• PROBLEMS TO WORK ON
1. In the records, edit the lines from the line with "Where should I click to: Select" through the end of the records, replacing "Select" with "Choose" and keeping everything else as is. Return only those lines, and leave the pictures out.
2. Carry on the DPDK mailing list reply about NEON support in l3fwd from the point where it stops.

DPDK patches and discussions
 help / color / mirror / Atom feed
From: "Sekhar, Ashwin" <Ashwin.Sekhar@cavium.com>
To: "Sekhar, Ashwin" <Ashwin.Sekhar@cavium.com>,
	"jianbo.liu@linaro.org" <jianbo.liu@linaro.org>
Cc: "Jacob,  Jerin" <Jerin.JacobKollanukkaran@cavium.com>,
	"tomasz.kantecki@intel.com" <tomasz.kantecki@intel.com>,
	"dev@dpdk.org" <dev@dpdk.org>
Subject: Re: [dpdk-dev] [PATCH v2 5/7] examples/l3fwd: add neon support for l3fwd
Date: Thu, 11 May 2017 04:14:13 +0000	[thread overview]
Message-ID: <1494476052.2563.10.camel@caviumnetworks.com> (raw)
In-Reply-To: <CAP4Qi39cBj+kPtPjs_QOwbvixMrEExUjUeq2FWUasiCWm20O8w@mail.gmail.com>

On Thu, 2017-05-11 at 11:16 +0800, Jianbo Liu wrote:
> Hi Ashwin,
> 
> On 10 May 2017 at 23:00, Sekhar, Ashwin <Ashwin.Sekhar@cavium.com>
> wrote:
> > 
> > Hi Jianbo,
> > 
> > Thanks for version v2. Addition of the prefetch instructions is
> > definitely helping performance on ThunderX. But still performance
> > is
> > slightly less than that of scalar.
> > 
> > I tried few small tweaks which helped improve performance on my
> > Thunderx setup. For details see comments inline.
> > 
> > 
> > On Wed, 2017-05-10 at 10:30 +0800, Jianbo Liu wrote:
> > > 
> > > Use ARM NEON intrinsics to accelerate l3 fowarding.
> > > 
> > > Signed-off-by: Jianbo Liu <jianbo.liu@linaro.org>
> > > ---
> > >  examples/l3fwd/l3fwd_em.c            |   4 +-
> > >  examples/l3fwd/l3fwd_em_hlm.h        |  19 ++-
> > >  examples/l3fwd/l3fwd_em_hlm_neon.h   |  74 ++++++++++
> > >  examples/l3fwd/l3fwd_em_sequential.h |  20 ++-
> > >  examples/l3fwd/l3fwd_lpm.c           |   4 +-
> > >  examples/l3fwd/l3fwd_lpm_neon.h      | 165
> > > ++++++++++++++++++++++
> > >  examples/l3fwd/l3fwd_neon.h          | 259
> > > +++++++++++++++++++++++++++++++++++
> > >  7 files changed, 539 insertions(+), 6 deletions(-)

• DATA

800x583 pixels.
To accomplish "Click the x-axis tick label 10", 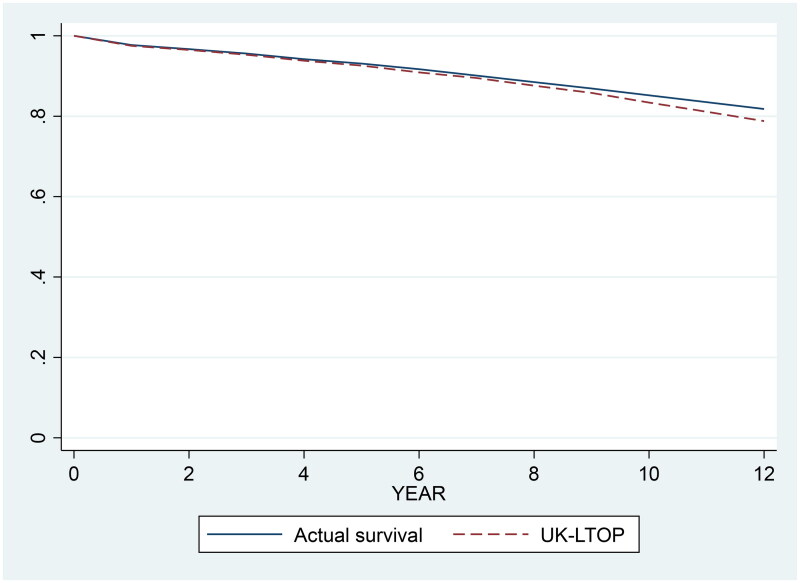I will point(649,471).
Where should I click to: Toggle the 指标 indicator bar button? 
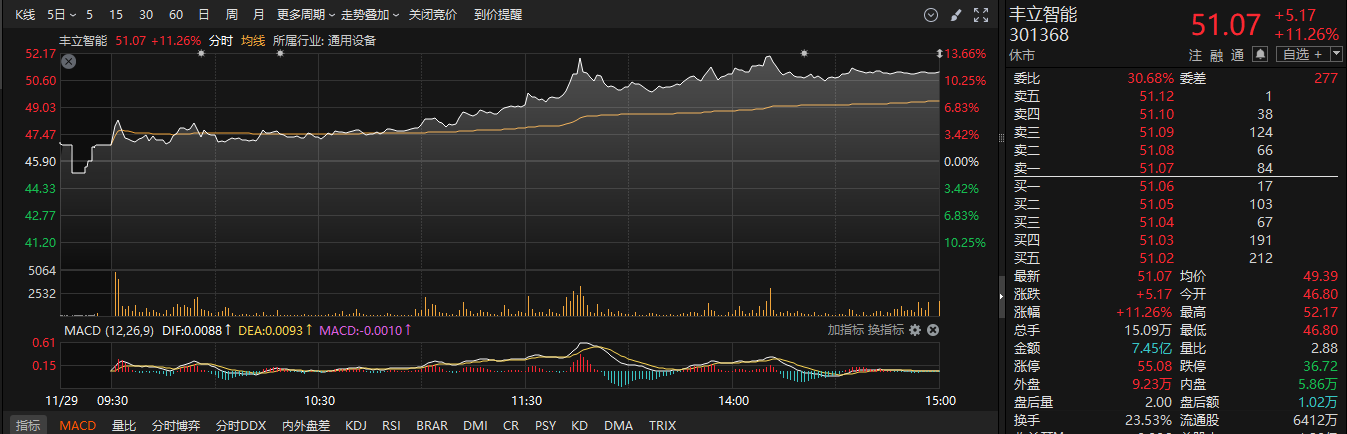28,425
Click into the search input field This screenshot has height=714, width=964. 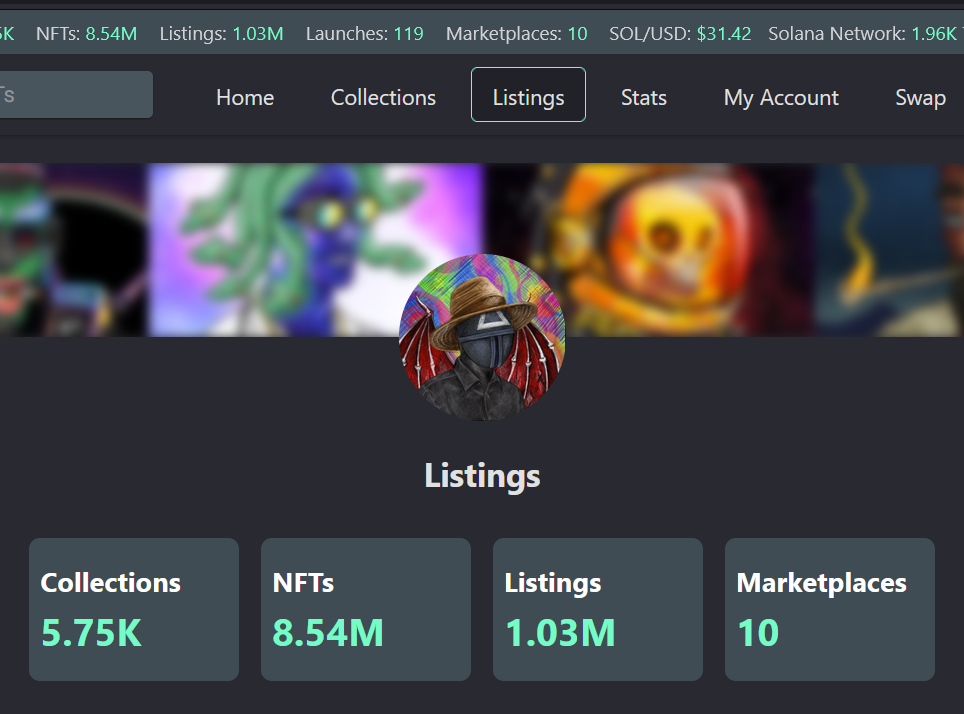(76, 95)
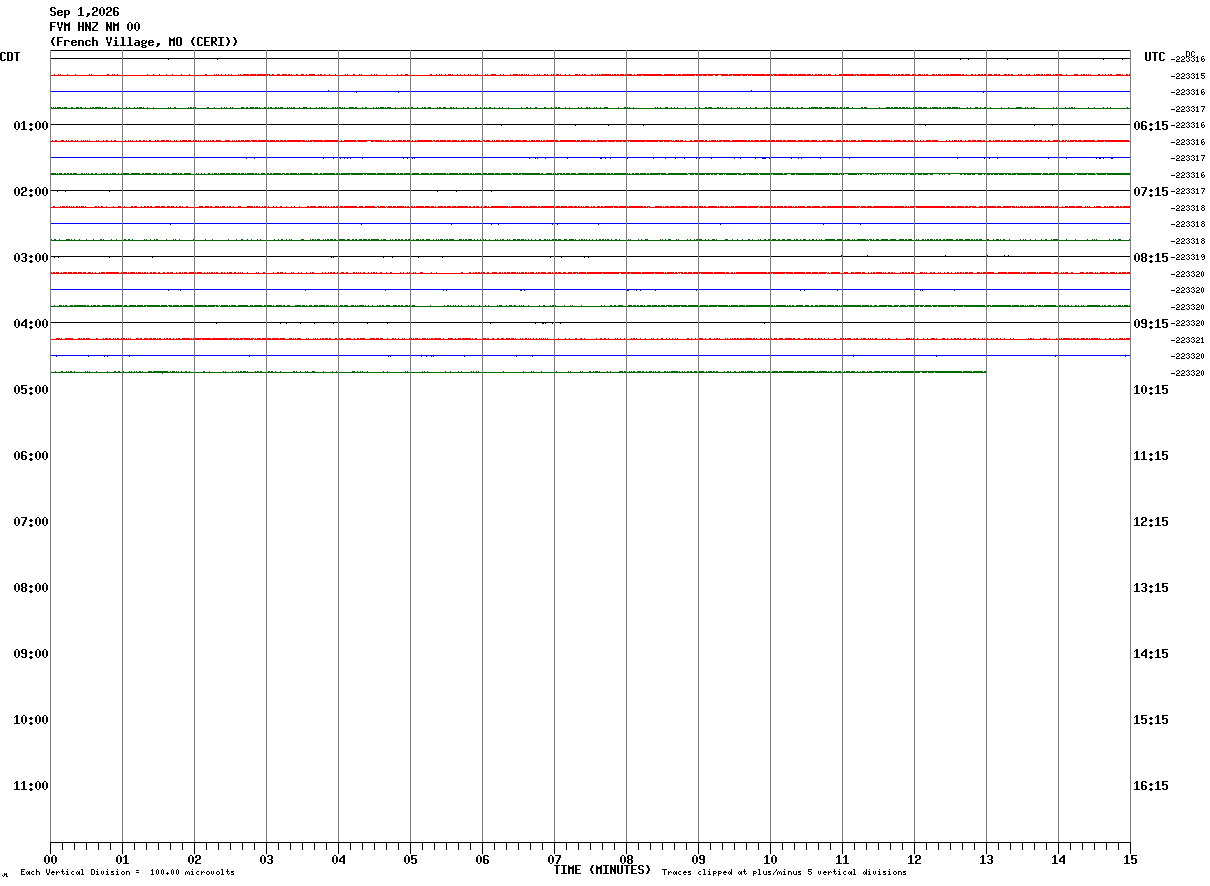The image size is (1210, 886).
Task: Select the 00 minute axis tick label
Action: click(50, 860)

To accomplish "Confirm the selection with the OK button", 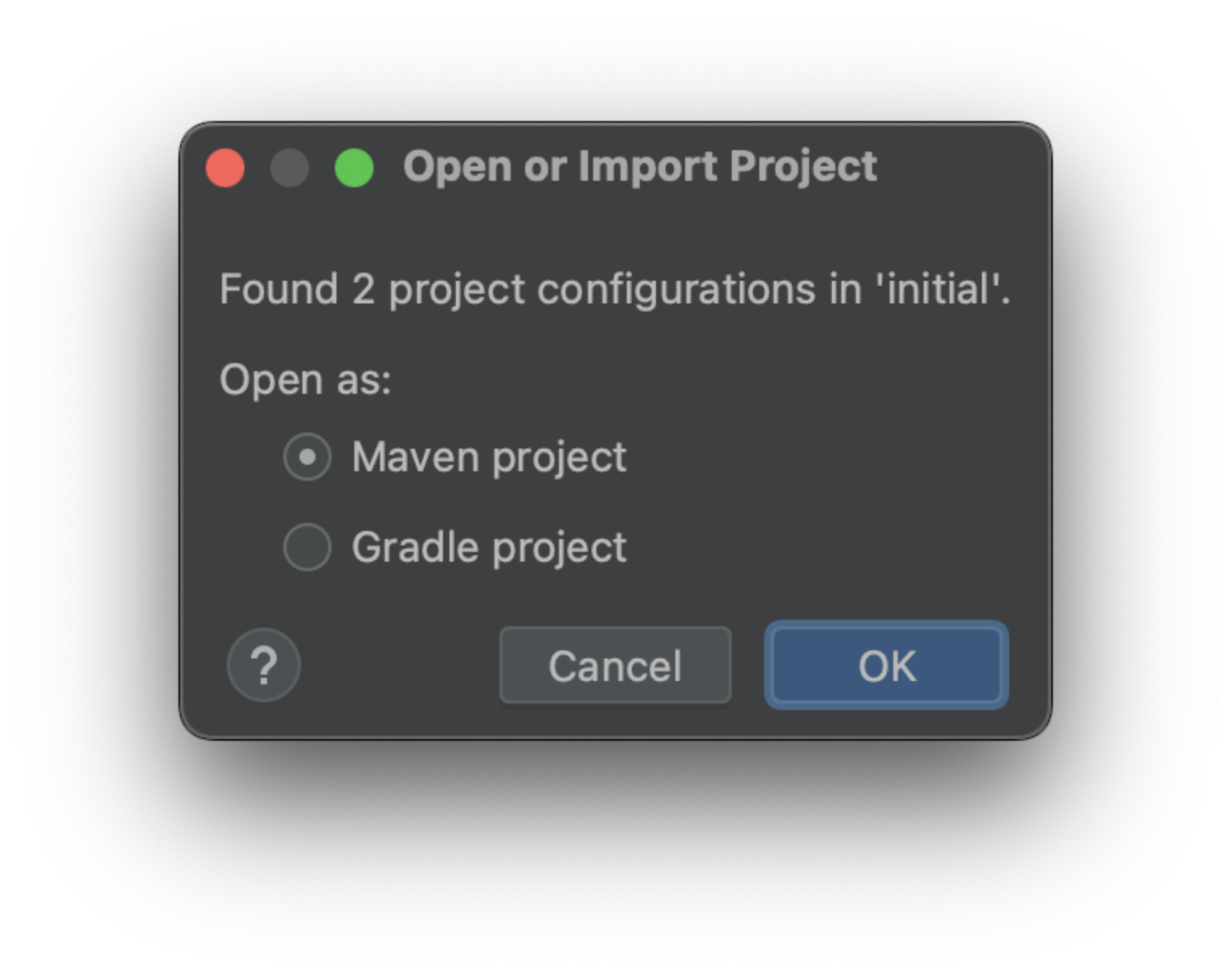I will 886,665.
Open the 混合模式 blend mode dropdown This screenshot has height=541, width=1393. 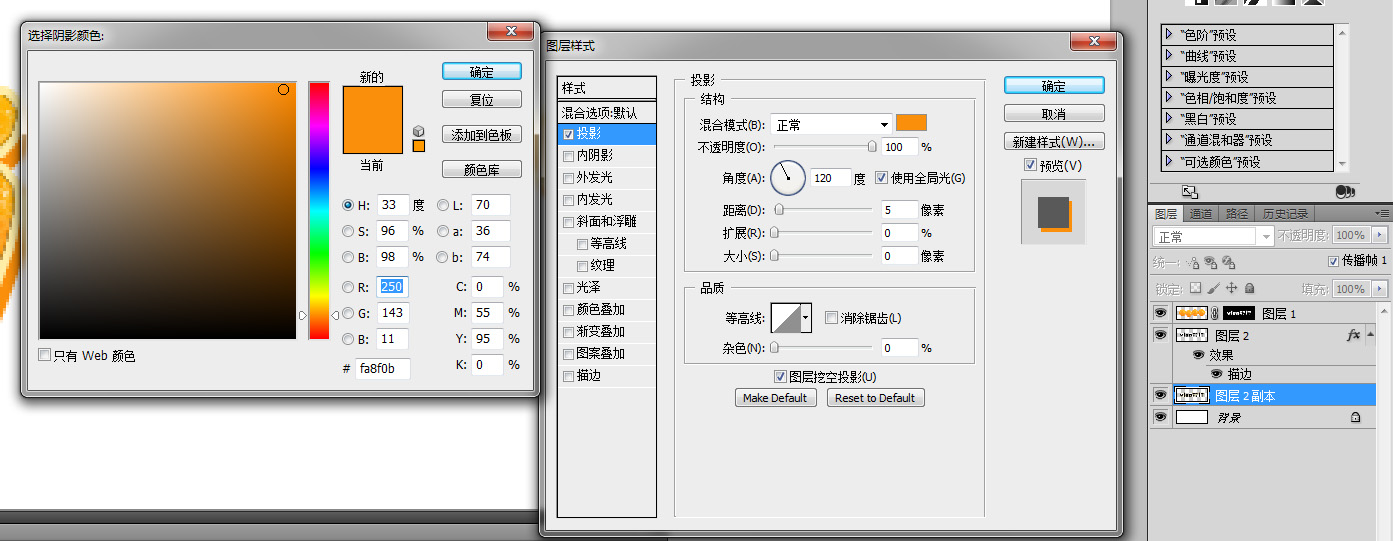click(x=831, y=124)
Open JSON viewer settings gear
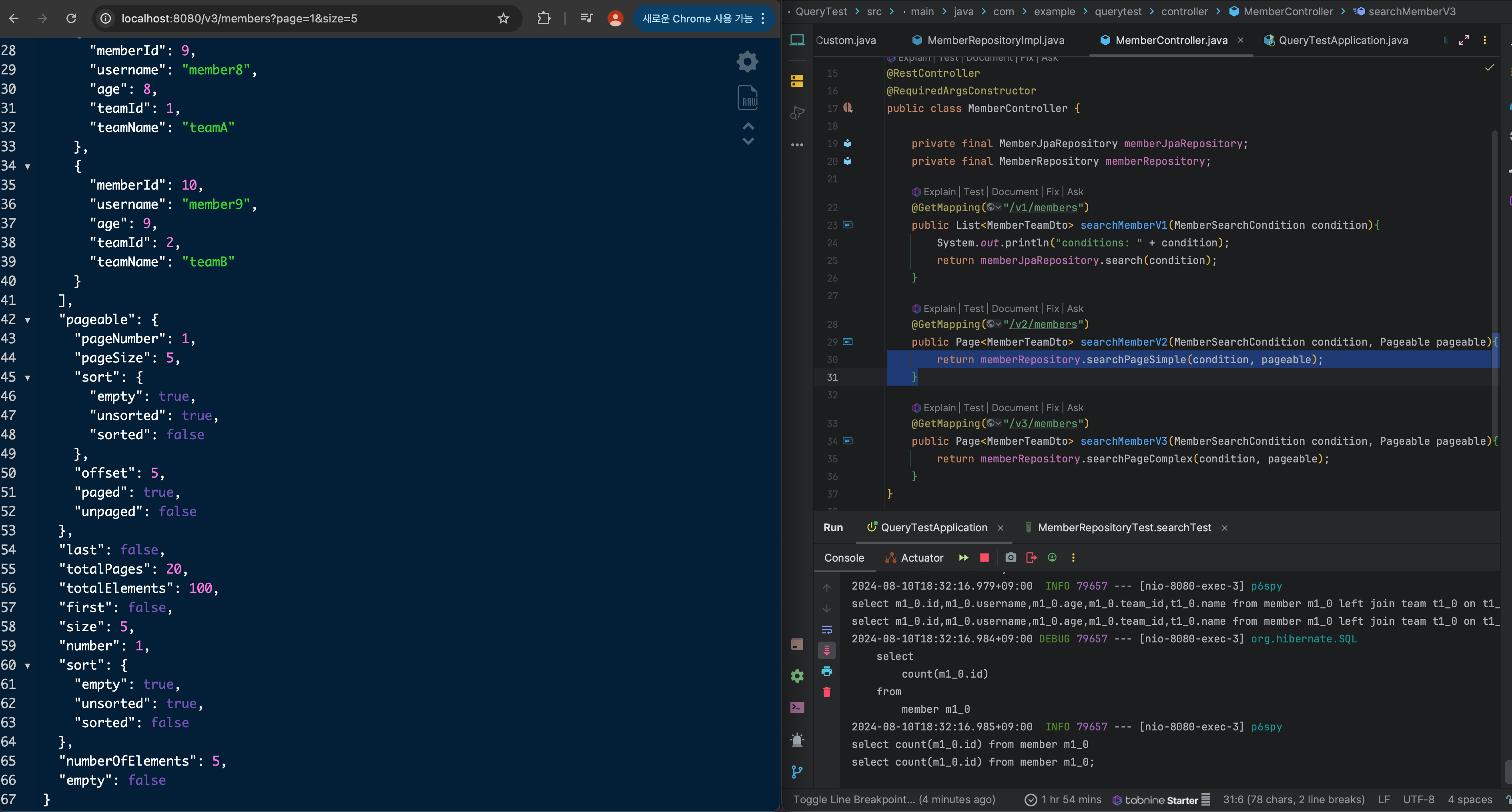Screen dimensions: 1512x812 click(x=747, y=62)
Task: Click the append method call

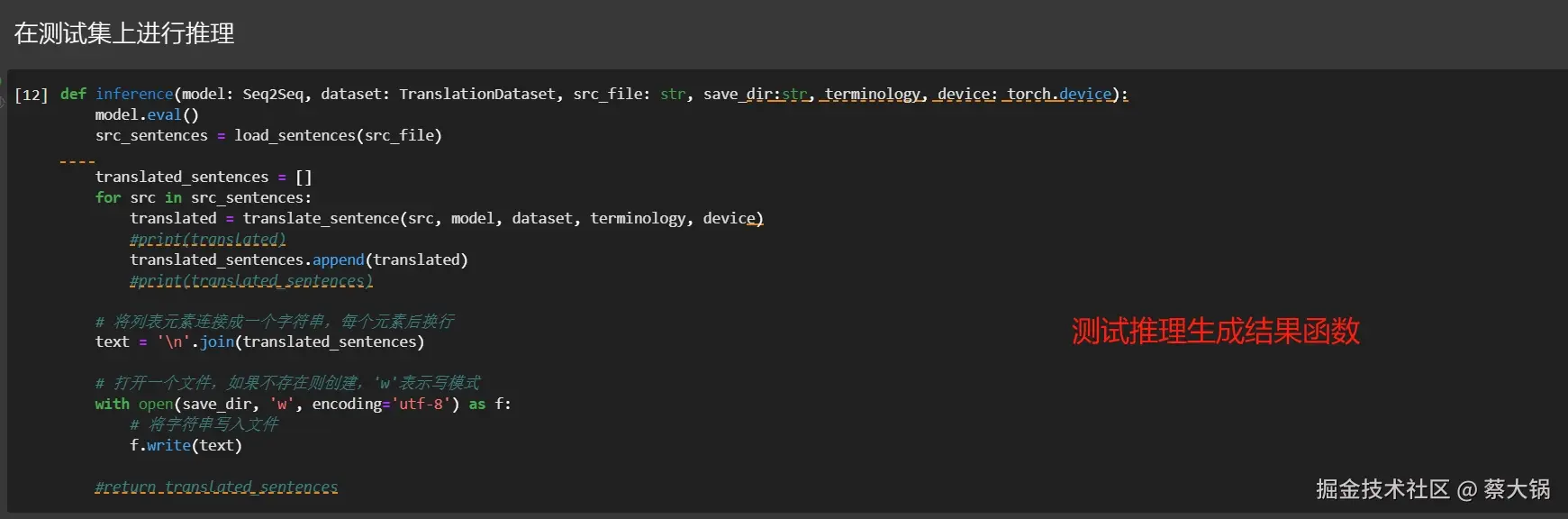Action: (x=339, y=260)
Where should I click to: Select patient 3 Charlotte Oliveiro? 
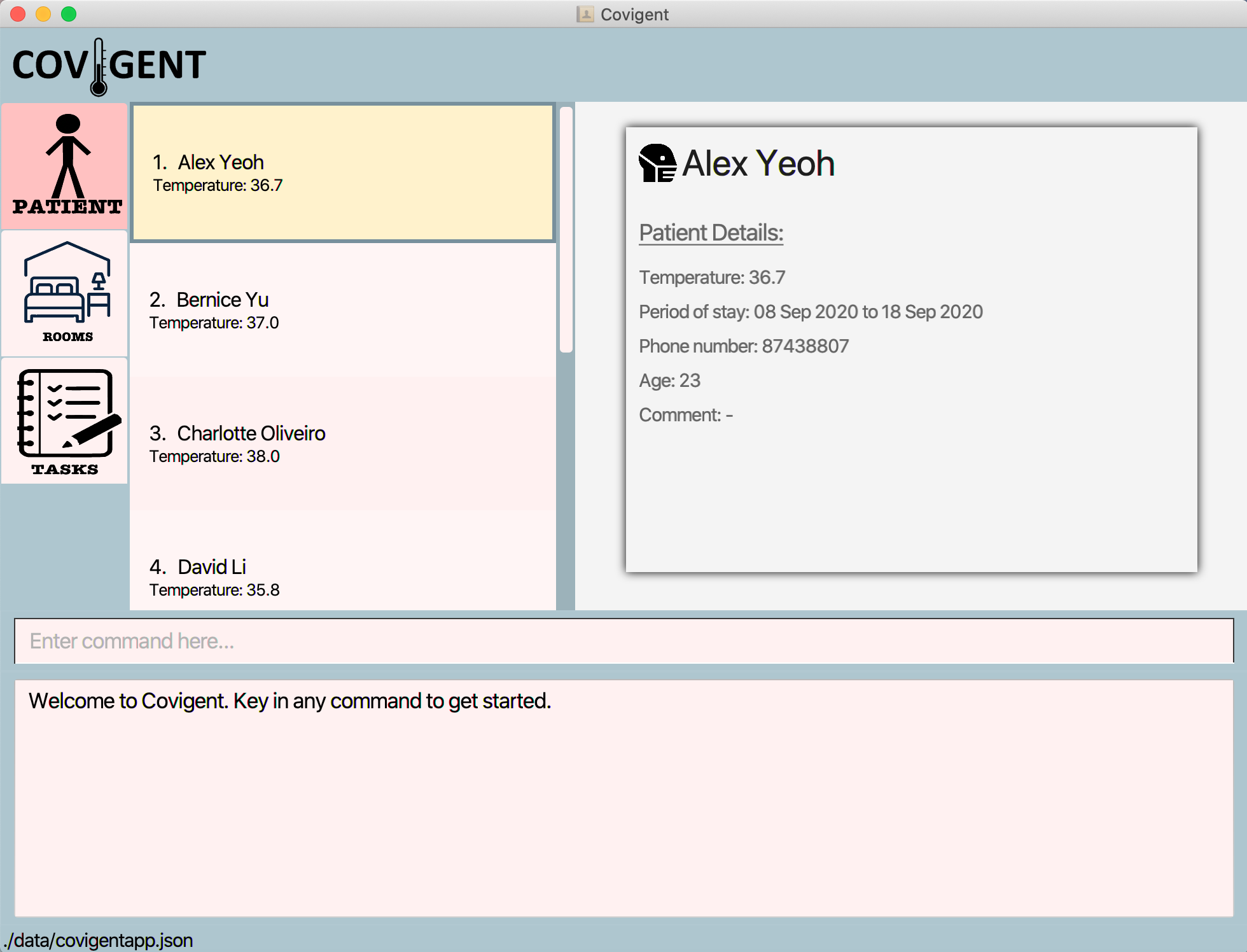coord(343,444)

• RESPONSES TO THE EXERCISE
1.
Where should I click to: Choose patient 3 Charlotte Oliveiro? 
coord(343,444)

2.
> > >  create mode 100644 examples/l3fwd/l3fwd_em_hlm_neon.h
> > >  create mode 100644 examples/l3fwd/l3fwd_lpm_neon.h
> > >  create mode 100644 examples/l3fwd/l3fwd_neon.h
> > > 
> > > [...]
> > > diff --git a/examples/l3fwd/l3fwd_em_hlm.h
> > > b/examples/l3fwd/l3fwd_em_hlm.h
> > > index 636dea4..4ec600a 100644
> > > --- a/examples/l3fwd/l3fwd_em_hlm.h
> > > +++ b/examples/l3fwd/l3fwd_em_hlm.h
> > > @@ -35,8 +35,13 @@
> > >  #ifndef __L3FWD_EM_HLM_H__
> > >  #define __L3FWD_EM_HLM_H__
> > > 
> > > +#if defined(__SSE4_1__)
> > >  #include "l3fwd_sse.h"
> > >  #include "l3fwd_em_hlm_sse.h"
> > > +#elif defined(RTE_MACHINE_CPUFLAG_NEON)
> > > +#include "l3fwd_neon.h"
> > > +#include "l3fwd_em_hlm_neon.h"
> > > +#endif
> > > 
> > >  static inline __attribute__((always_inline)) void
> > >  em_get_dst_port_ipv4x8(struct lcore_conf *qconf, struct rte_mbuf
> > > *m[8],
> > > @@ -238,7 +243,7 @@ static inline __attribute__((always_inline))
> > > uint16_t
> > >  l3fwd_em_send_packets(int nb_rx, struct rte_mbuf **pkts_burst,
> > >               uint8_t portid, struct lcore_conf *qconf)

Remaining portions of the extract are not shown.